Complex central tuning arises from divergent afferent inputs A. Example subthreshold and spiking responses from VS neurons with simple tuning (top) or more complex, multi-phase responses (bottom) during 2 Hz, 0.02 g translational movement (11–12 cycles overlaid). B. Example spiking cells (same as in A), showing that simple (top) and complex (bottom) spiking tuning response are constructed from afferent inputs with similar and different tuning directions, respectively. At top (black) is the sensory-evoked spike raster. Colored and gray dots represent sensory-evoked EPSCs; all the EPSCs with the same color in a panel are inferred to arise from the same afferent. Gray, EPSCs that are not necessarily from individual afferents, based on the absence of clear refractory period structure in autocorrelogram.
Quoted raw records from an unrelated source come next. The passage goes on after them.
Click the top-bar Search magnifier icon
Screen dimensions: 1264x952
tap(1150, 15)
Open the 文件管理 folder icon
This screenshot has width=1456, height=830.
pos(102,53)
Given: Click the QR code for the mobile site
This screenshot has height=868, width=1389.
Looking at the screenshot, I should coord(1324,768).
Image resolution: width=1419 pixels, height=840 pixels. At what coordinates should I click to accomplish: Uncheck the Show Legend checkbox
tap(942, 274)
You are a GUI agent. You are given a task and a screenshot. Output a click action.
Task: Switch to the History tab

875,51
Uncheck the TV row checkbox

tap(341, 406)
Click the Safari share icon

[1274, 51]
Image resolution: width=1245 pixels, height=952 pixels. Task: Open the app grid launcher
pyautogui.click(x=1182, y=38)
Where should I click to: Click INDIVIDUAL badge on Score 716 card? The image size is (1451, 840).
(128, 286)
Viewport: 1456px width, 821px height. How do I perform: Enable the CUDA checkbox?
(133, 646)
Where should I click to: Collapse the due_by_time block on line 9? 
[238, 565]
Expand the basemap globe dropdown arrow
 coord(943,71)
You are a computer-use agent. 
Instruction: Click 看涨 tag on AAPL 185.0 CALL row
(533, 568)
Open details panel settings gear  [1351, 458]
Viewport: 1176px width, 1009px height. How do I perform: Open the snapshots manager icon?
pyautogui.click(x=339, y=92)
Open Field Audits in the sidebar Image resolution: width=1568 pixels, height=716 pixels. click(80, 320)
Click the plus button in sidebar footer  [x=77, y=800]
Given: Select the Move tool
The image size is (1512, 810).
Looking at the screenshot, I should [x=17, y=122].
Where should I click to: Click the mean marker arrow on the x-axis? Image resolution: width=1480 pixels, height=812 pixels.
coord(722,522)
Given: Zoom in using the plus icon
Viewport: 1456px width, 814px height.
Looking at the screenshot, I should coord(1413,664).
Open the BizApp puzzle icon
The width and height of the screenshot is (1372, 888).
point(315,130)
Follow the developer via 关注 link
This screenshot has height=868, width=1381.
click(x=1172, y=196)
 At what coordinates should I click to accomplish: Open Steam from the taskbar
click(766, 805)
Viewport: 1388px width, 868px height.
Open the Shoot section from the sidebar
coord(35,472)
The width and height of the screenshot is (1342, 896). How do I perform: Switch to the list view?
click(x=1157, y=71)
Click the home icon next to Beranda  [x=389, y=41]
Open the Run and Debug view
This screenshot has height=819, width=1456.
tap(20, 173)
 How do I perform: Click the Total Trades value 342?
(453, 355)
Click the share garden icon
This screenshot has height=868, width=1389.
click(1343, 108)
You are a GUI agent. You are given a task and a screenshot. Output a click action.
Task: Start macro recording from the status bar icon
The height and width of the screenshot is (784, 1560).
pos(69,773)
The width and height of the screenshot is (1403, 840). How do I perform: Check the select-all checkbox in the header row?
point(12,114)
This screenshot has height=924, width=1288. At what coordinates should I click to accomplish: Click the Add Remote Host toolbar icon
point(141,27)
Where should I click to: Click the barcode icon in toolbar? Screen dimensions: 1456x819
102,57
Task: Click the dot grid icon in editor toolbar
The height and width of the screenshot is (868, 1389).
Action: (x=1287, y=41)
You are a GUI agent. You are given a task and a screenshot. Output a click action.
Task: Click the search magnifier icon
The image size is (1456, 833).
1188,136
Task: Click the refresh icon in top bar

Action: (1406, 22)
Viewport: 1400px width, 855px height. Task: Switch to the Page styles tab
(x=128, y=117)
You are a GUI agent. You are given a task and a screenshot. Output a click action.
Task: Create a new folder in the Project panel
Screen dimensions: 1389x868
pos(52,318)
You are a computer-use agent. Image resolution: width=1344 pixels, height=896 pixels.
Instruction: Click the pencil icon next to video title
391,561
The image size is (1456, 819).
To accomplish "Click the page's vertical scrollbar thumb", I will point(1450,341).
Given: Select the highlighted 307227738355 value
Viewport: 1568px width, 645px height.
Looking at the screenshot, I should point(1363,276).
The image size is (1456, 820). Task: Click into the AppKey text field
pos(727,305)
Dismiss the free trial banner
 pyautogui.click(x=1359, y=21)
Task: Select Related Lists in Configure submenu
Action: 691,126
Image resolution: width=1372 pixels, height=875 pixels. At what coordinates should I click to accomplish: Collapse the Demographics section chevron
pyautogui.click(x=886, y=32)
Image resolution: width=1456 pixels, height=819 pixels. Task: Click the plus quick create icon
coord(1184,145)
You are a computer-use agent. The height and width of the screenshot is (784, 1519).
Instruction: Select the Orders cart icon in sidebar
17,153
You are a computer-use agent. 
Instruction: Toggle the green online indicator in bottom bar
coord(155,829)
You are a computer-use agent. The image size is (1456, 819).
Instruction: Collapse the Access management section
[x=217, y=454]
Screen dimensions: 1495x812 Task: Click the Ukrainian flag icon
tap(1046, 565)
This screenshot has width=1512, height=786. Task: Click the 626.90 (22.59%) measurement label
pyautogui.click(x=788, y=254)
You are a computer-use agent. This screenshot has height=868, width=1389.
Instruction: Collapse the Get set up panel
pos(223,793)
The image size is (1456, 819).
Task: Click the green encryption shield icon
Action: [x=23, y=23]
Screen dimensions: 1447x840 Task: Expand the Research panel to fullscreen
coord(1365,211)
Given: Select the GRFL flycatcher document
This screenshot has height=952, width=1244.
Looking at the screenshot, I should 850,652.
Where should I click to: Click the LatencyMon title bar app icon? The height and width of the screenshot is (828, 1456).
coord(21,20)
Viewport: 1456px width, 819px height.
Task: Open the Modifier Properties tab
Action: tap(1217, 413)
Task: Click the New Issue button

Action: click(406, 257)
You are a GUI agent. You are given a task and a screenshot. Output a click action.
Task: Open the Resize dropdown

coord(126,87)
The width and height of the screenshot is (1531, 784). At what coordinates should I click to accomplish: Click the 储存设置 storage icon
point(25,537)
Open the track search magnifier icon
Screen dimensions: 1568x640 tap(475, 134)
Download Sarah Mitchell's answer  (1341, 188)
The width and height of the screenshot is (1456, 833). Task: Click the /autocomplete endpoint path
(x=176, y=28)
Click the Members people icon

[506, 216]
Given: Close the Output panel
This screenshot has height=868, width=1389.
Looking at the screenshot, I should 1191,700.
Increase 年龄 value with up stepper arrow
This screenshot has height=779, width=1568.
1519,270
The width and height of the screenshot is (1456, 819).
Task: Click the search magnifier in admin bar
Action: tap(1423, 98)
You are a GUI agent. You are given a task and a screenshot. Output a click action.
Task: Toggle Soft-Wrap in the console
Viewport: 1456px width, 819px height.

EPSCs and rasters are from 11–12 cycles. C. Average spiking rate of VS neurons during a cycle of sensory stimulation, ranked from more similar EPSC inputs to more different EPSC inputs, n=32. Red asterisks label the example spiking simple and complex VS neuron in A and B. D. Correlation of EPSC inputs similarity index and EPSP AC/DC response ratio (see Methods), for all non-spiking VS neurons with multiple convergent afferents. Sensory tuning of afferent inputs and EPSPs was measured on the R-C axis (black, n=27) and I-C axis (grey, n=5). Dashed, unity line. R: 0.67, p=2.9e-5 E. Correlation of EPSC input similarity index and spike activity AC/DC ratio, for all spiking VS neurons on the R-C axis (black, n=13 recordings) and I-C axis (gray, n=19). Dashed, unity line. R: 0.48, p=5.5e-3. F. Summary of different VS neuron responses to posture change on the pitch and roll axes.